I have a tensorflow LSTM model for predicting the sentiment. I build the model with the maximum sequence length 150. (Maximum number of words) While making predictions, i have written the code as below:
batchSize = 32
maxSeqLength = 150
def getSentenceMatrix(sentence):
arr = np.zeros([batchSize, maxSeqLength])
sentenceMatrix = np.zeros([batchSize,maxSeqLength], dtype='int32')
cleanedSentence = cleanSentences(sentence)
cleanedSentence = ' '.join(cleanedSentence.split()[:150])

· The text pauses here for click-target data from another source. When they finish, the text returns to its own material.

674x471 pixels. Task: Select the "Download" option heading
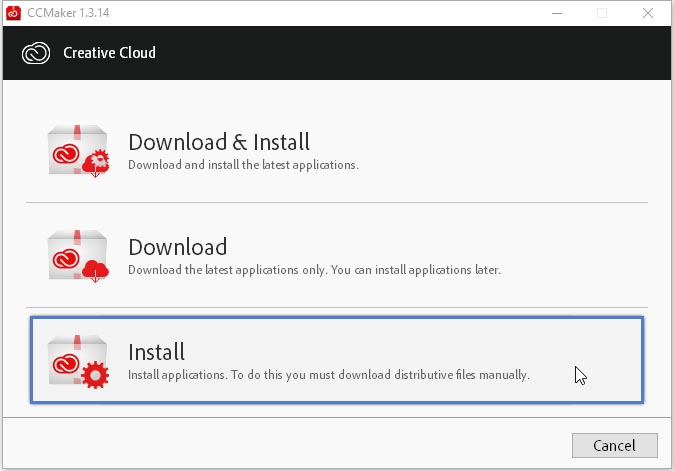coord(177,247)
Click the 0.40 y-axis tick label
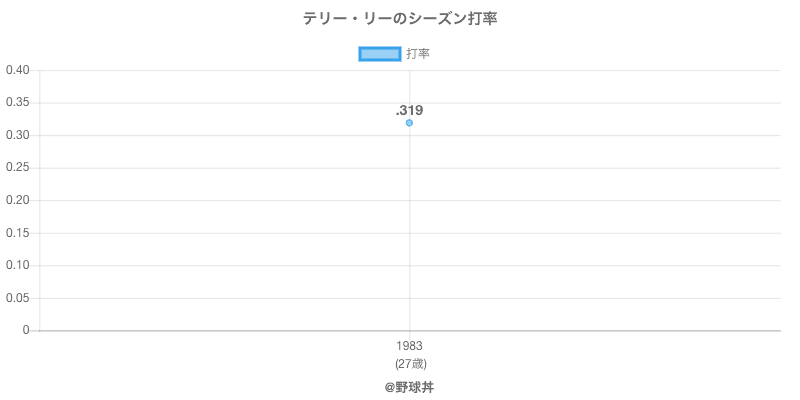This screenshot has width=800, height=400. 17,70
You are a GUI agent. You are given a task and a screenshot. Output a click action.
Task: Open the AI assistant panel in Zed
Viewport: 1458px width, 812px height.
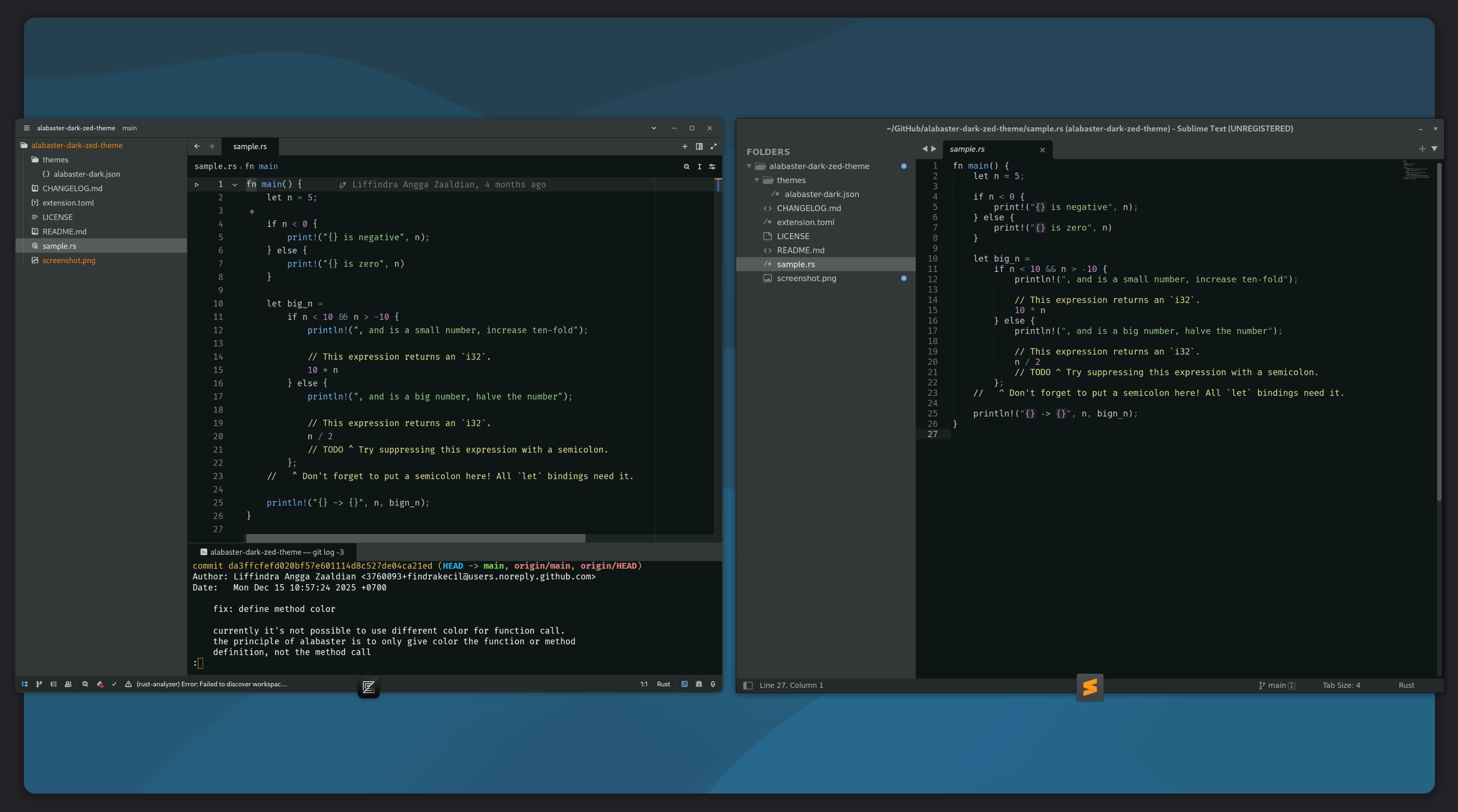click(x=100, y=684)
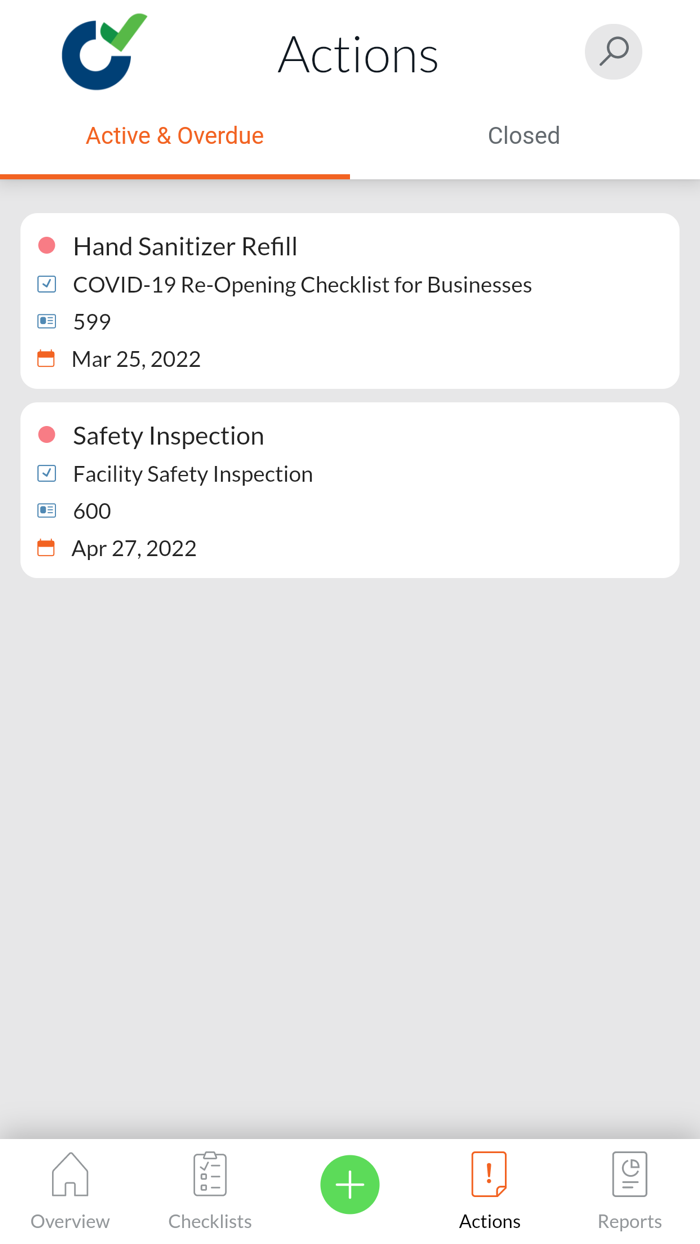Open the search magnifier icon
This screenshot has height=1244, width=700.
point(613,52)
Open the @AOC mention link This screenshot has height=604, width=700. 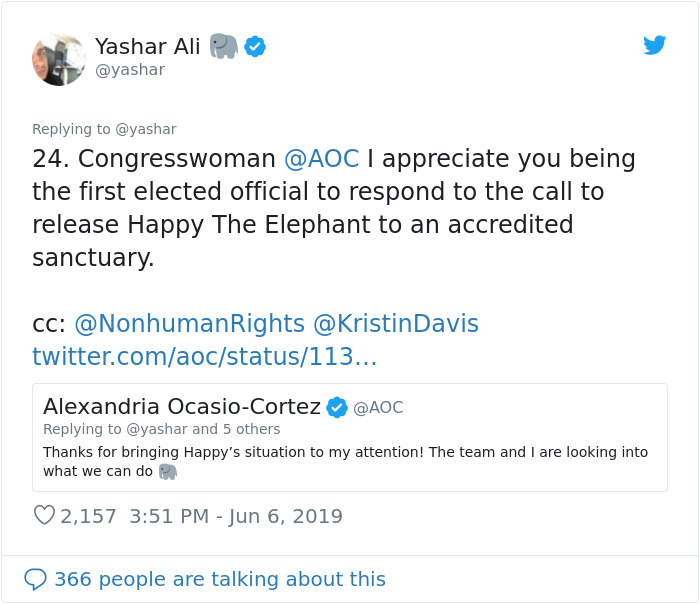(x=321, y=159)
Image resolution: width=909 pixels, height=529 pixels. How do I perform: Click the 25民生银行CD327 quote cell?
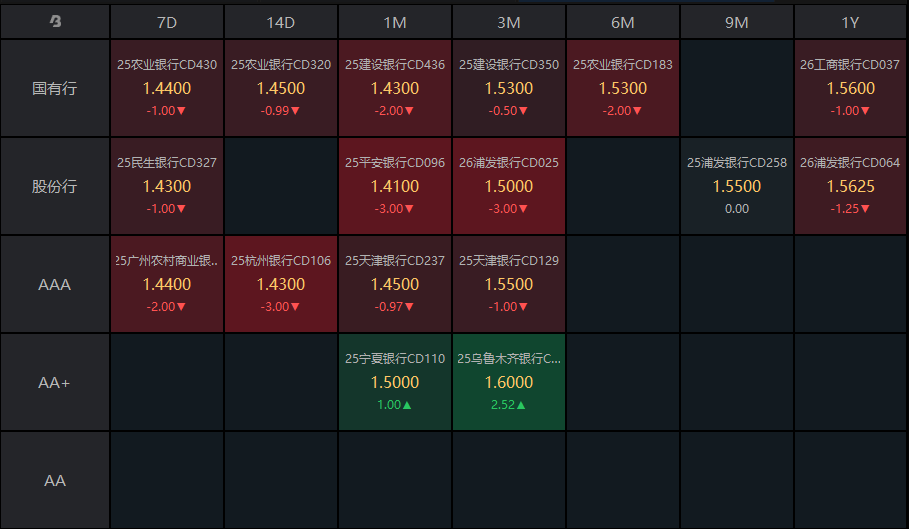point(167,186)
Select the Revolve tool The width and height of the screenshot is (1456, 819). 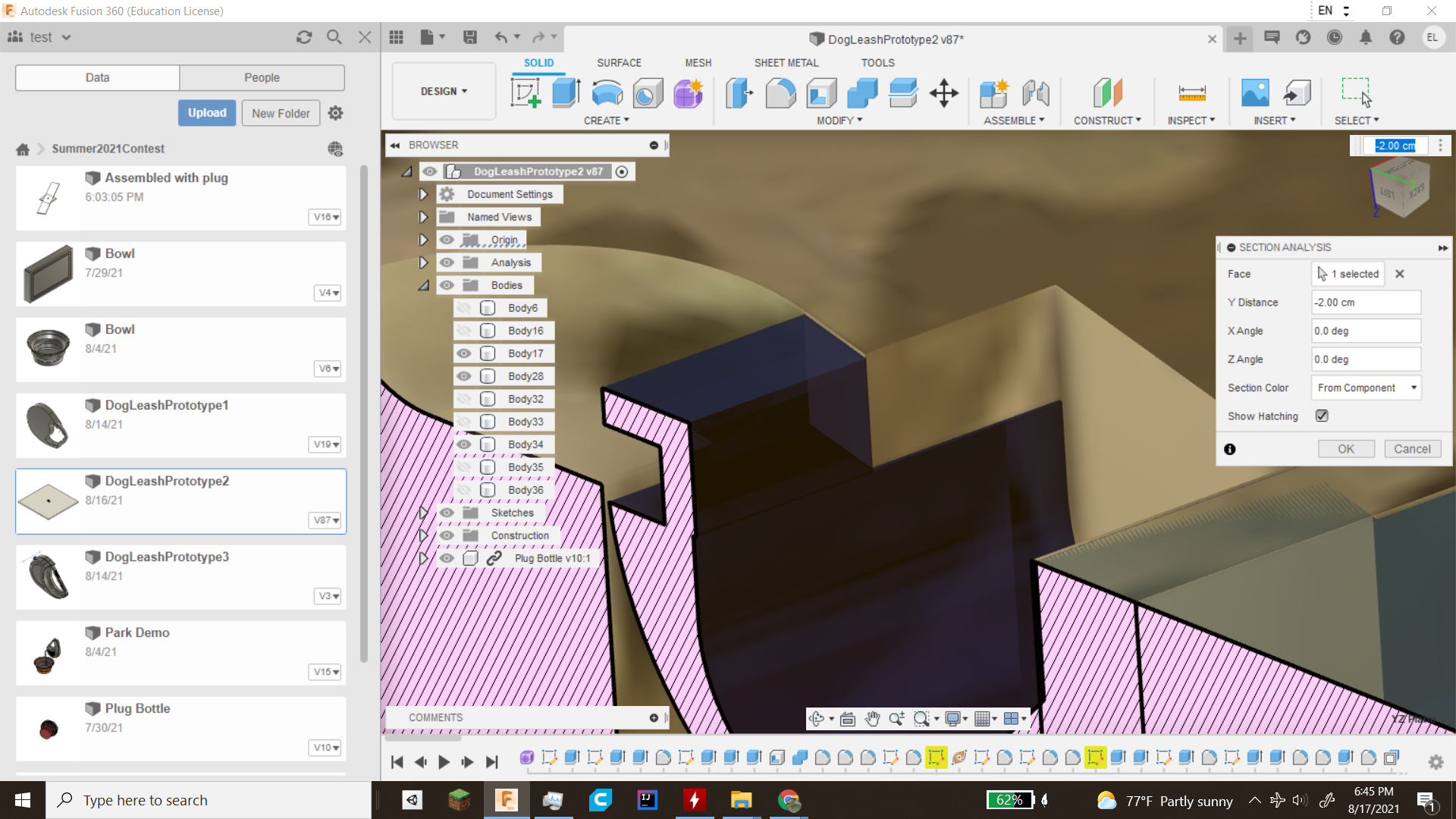[x=607, y=93]
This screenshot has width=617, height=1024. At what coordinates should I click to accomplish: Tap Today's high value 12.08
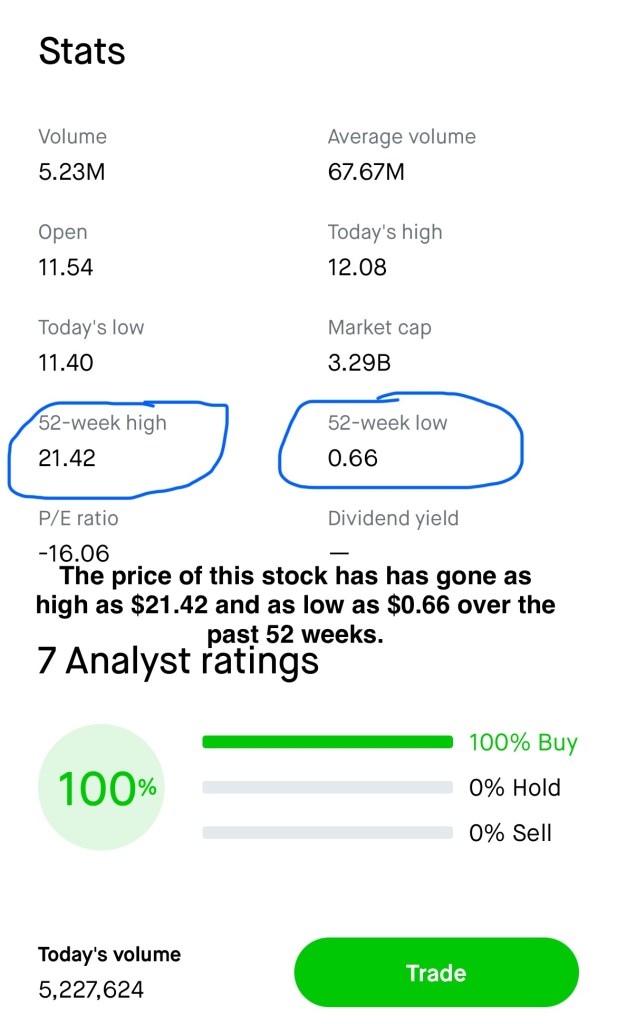(x=357, y=267)
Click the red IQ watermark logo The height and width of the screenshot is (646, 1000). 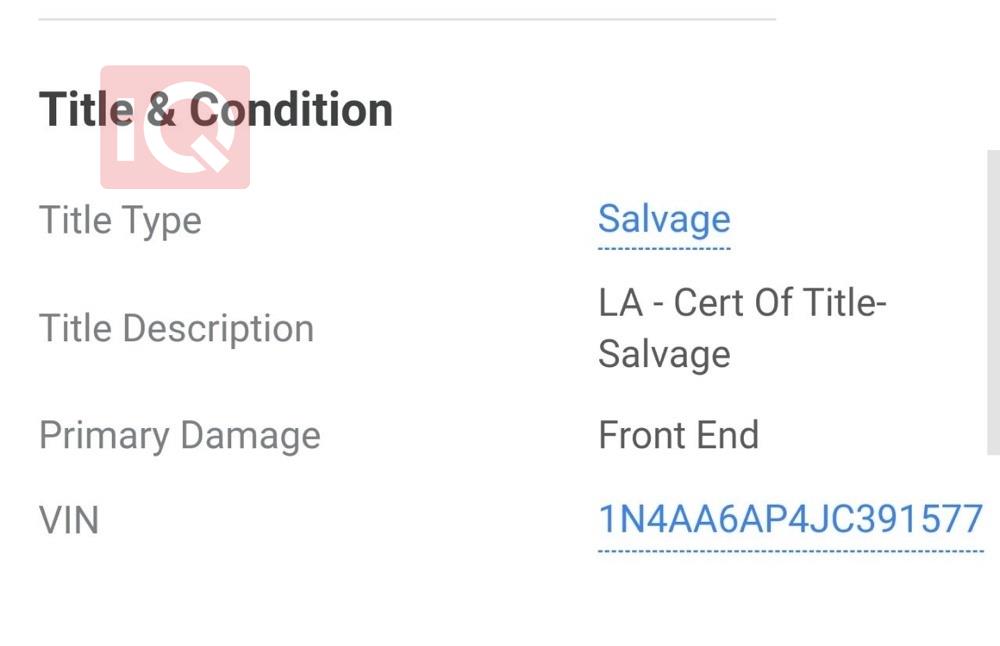(175, 127)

split = cleanedSentence.split()
for indexCounter,word in enumerate(split):
try:
sentenceMatrix[0,indexCounter] = wordsList.index(word)
except ValueError:
sentenceMatrix[0,indexCounter] = 399999 #Vector for unkown words
return sentenceMatrix
input_text = "example data"
inputMatrix = getSentenceMatrix(input_text)
In the code i'm truncating my input text to 150 words and ignoring remaining data.Due to this my predictions are wrong.
cleanedSentence = ' '.join(cleanedSentence.split()[:150])
I know that if we have lesser length than sequence length we can pad with zero's. What we need to do if we have more length. Can you suggest me the best way to do this. Thanks in advance.